Se echó a reír. «¡El amor y el matrimonio no son la misma cosa! Se casa uno por el dinero, por la sociedad, por necesidad biológica, no precisamente por amor. ¿Por qué crees que Giulia y yo estamos de acuerdo en tantas cosas? Porque aclaramos esto desde el principio. Nos teníamos simpatía y los dos deseábamos un hijo. Por lo demás somos completamente libres.»
Yo lo escuchaba y asentía. Asentía y escuchaba. No me cansaba nunca de hablar con él. Me sentía superior, lejana de todo, de todos, protegida por el afecto de aquel hombre mayor, de aquel casi padre que estaba a mi lado.
Hacia la mitad de junio, Annalisa y la señora Giulia se fueron una semana a la playa. La escuela había terminado.
El día de su partida, Franco me llevó a cenar a casa de un amigo suyo. Era un profesor de filosofía y quería que hablara con él para aclararme las ideas sobre el futuro. Me pareció una atención hacia mí.
Tenía la tarde libre, así que me preparé con calma. Me di una larga ducha fría y luego elegí con cuidado un vestido. Todavía no me había puesto la ropa interior de París y me pareció la mejor ocasión para hacerlo.
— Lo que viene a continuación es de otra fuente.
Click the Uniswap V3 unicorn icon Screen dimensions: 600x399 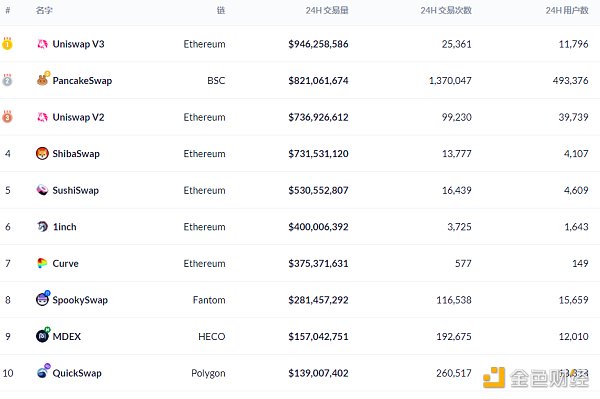42,44
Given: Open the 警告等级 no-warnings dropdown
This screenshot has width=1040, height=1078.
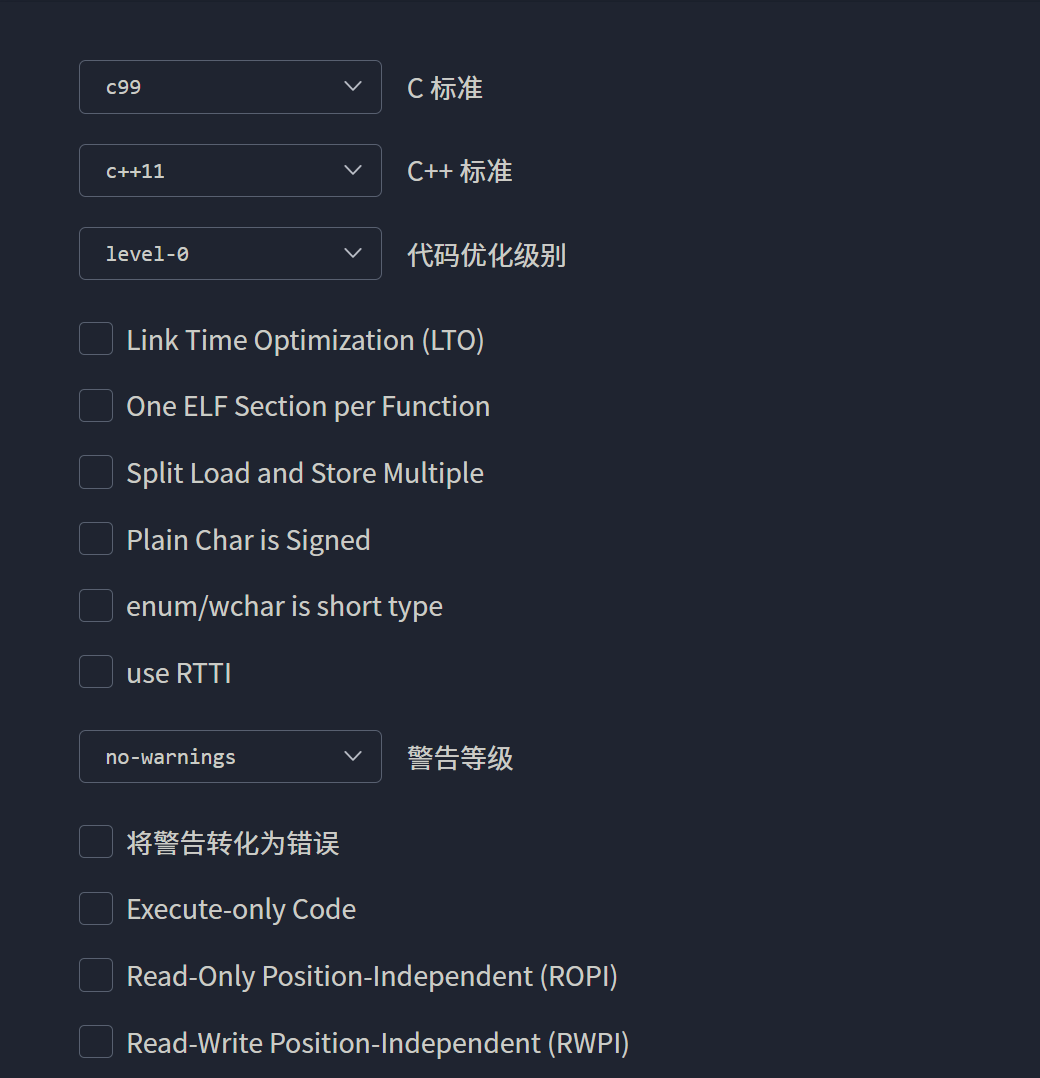Looking at the screenshot, I should [x=229, y=757].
Antes de salir, Franco me invitó a un aperitivo en la terraza. El aire era tibio, cargado de los perfumes que anunciaban con antelación el verano. Sobre nuestras cabezas pasaban como flechas, cruzándose en el aire, decenas y decenas de pájaros-avión.
«Ya verás», me dijo, «Aldo es un tipo increíble. Te gustará. Nos conocemos desde niños».
Media hora después estábamos en casa de su amigo. También vivía en un ático, pero sin terraza.
La primera cosa que me impresionó fue su fealdad. Bajo, gordo y calvo, tenía aún en la cara los signos de un acné juvenil. Parecía uno de esos sapos que en invierno se adormilan bajo las piedras. Pero era simpático. Me estrechó la mano con calor diciendo: «¡Así que ésta es la famosa Rosa!», y luego siguió hablando con la velocidad de una ametralladora. «¿Con qué vino empezamos? ¿Con el blanco, con el tinto o quizá con un Aperol o un Campan? ¿Preferís que nos sentemos ya a la mesa o nos relajamos un poco en el salón?»